[SOURCE INFORMATION]

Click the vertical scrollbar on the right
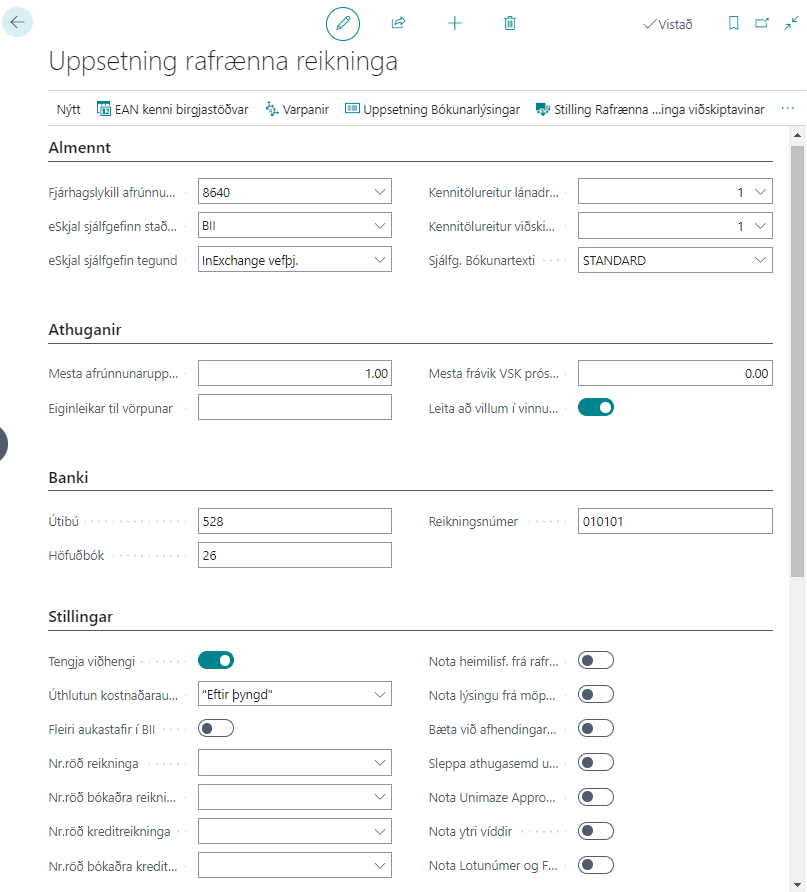Screen dimensions: 807x892 (797, 360)
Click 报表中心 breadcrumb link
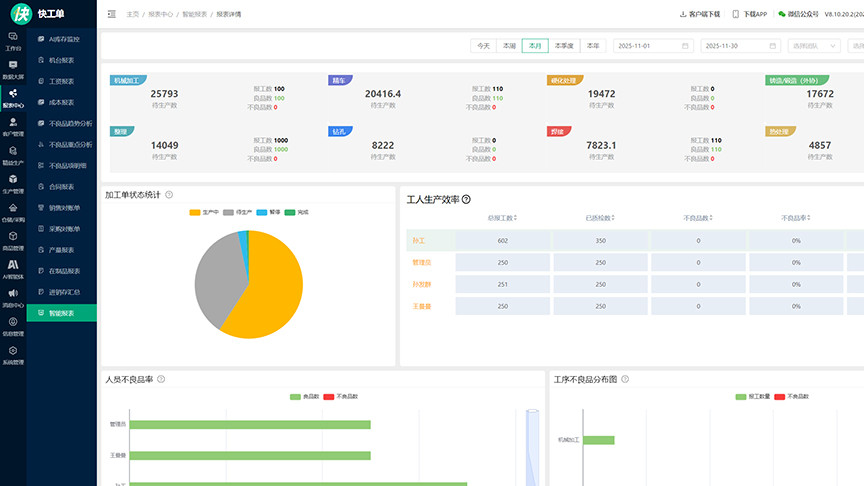This screenshot has width=864, height=486. click(160, 14)
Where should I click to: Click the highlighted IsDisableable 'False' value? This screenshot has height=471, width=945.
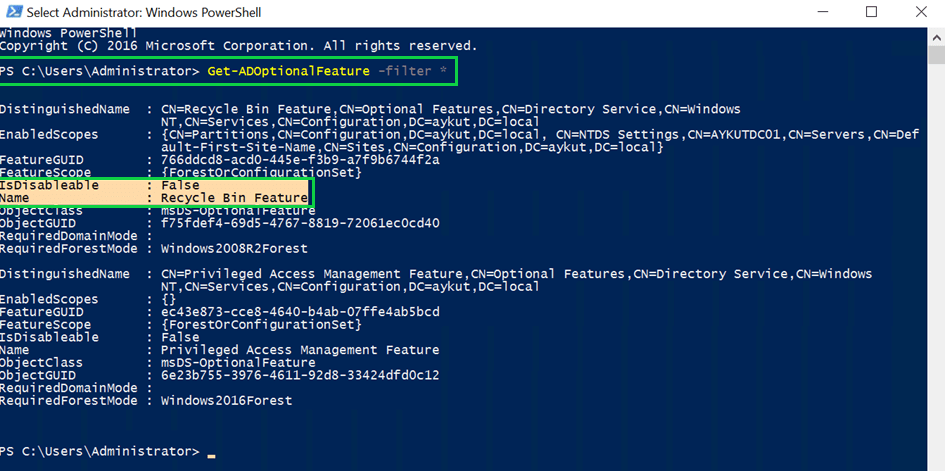coord(180,185)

[/SOURCE INFORMATION]

AIM OF THE EXERCISE:
Repeat each entry above word for word, leaving every picture out.

WRITTEN ANSWER:
Click the vertical scrollbar on the right
Screen dimensions: 807x892 (797, 360)
Click 报表中心 breadcrumb link
This screenshot has width=864, height=486. click(160, 14)
Where should I click to: Click the highlighted IsDisableable 'False' value? This screenshot has height=471, width=945.
coord(180,185)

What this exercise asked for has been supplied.